Nesta era do liberalismo econômico, teremos a desconstituição de direitos, com a reforma trabalhista e o fim do Ministério do Trabalho, principalmente. Este é o primeiro governo de direita desde a redemocratização. Por essas e outras, o momento é de desconstrução e torcemos para que o novo esquema de governo tenha sucesso, embora seja impossível prever, já que ainda não existe de forma clara, sequer, como será o relacionamento entre o Executivo e Legislativo. O que virá dessa junção entre liberalismo econômico e conservadorismo de valores e princípios? Teremos que esperar, mas a reconstrução já começou.

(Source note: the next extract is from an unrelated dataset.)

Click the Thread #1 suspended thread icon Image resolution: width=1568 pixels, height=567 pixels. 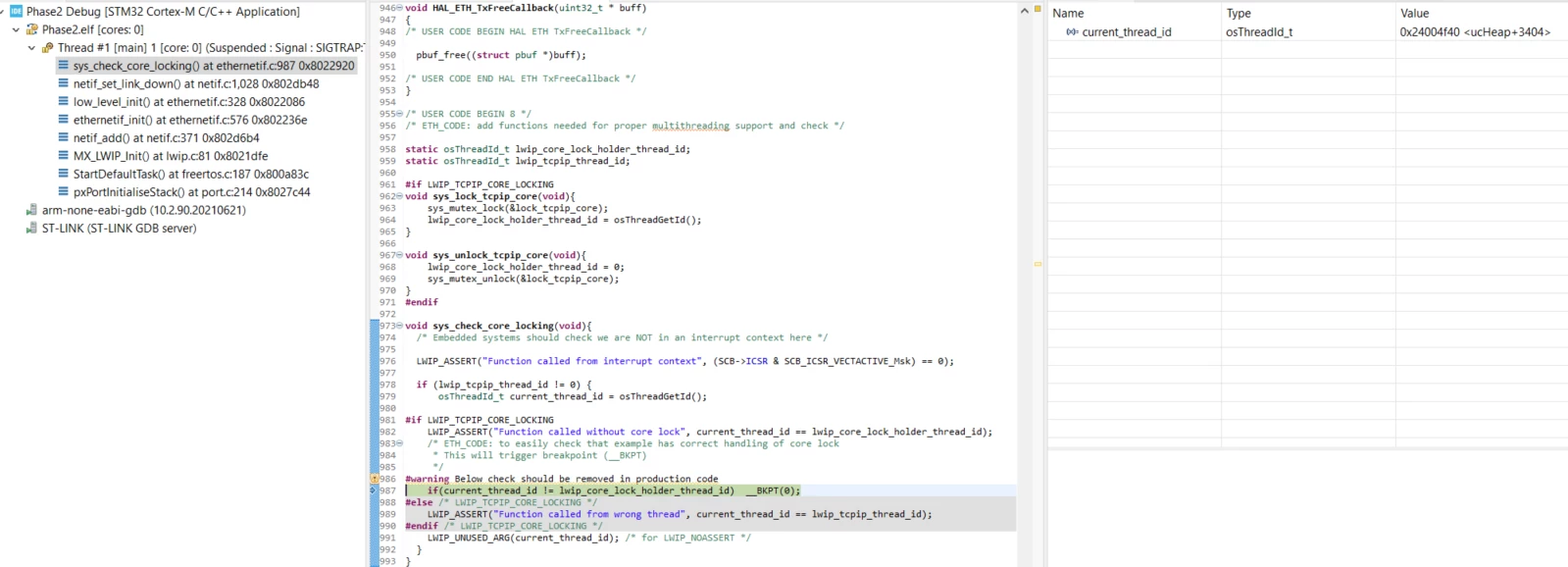point(47,47)
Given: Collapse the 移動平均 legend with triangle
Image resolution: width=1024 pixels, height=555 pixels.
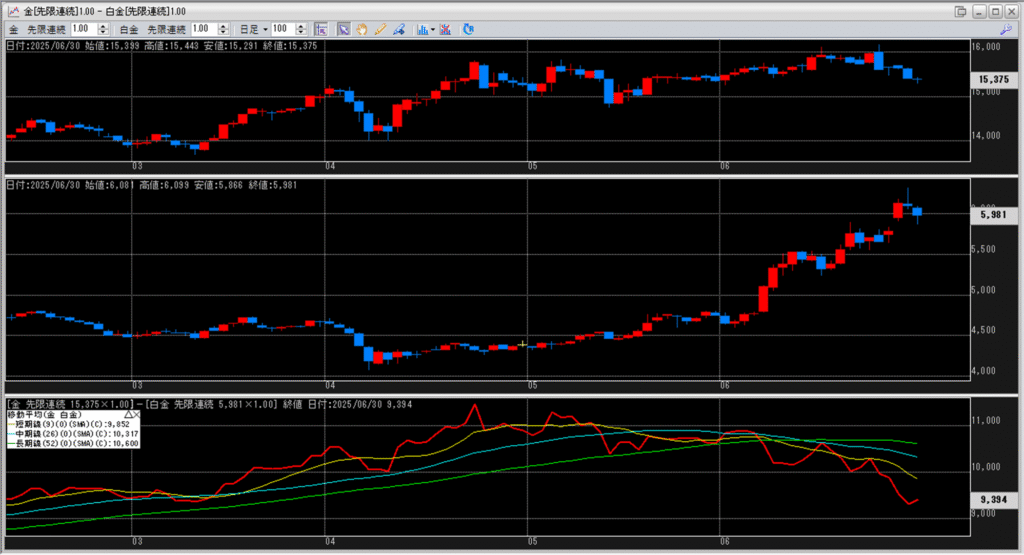Looking at the screenshot, I should point(127,413).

Assim como essa relação ainda é incerta, também gera desconfiança alguns apontamentos feitos pelo presidente no dia 1º. Falar em "acabar com o socialismo", que de fato nunca ocorreu na prática aqui no Brasil, parece mais uma estratégia de se criar um espantalho que não existe para fortalecer o vínculo com seus eleitores. Também falar em "acabar com o politicamente correto" parece algo muito vago. Afinal, isso teria relação com ter uma sociedade mais tolerante, sem racismo e homofobia, por exemplo? Ou o contrário disso? Como quase sempre, as vagas palavras de Bolsonaro deixam muitas dúvidas na cabeça dos brasileiros. Talvez não daqueles que entoaram o coro de "Beija!", "Beija!", Beija!", voltado ao presidente e a primeira-dama, Michelle Bolsonaro; além de outro grito de guerra como - "Mito", "Mito", "Mito" - antes mesmo do chefe do Executivo ter tempo para apresentar alguma medida importante para o Brasil. Mas, os fanáticos não contam. O restante da população deve estar preocupado, porém, esperançoso. Afinal, é o que resta.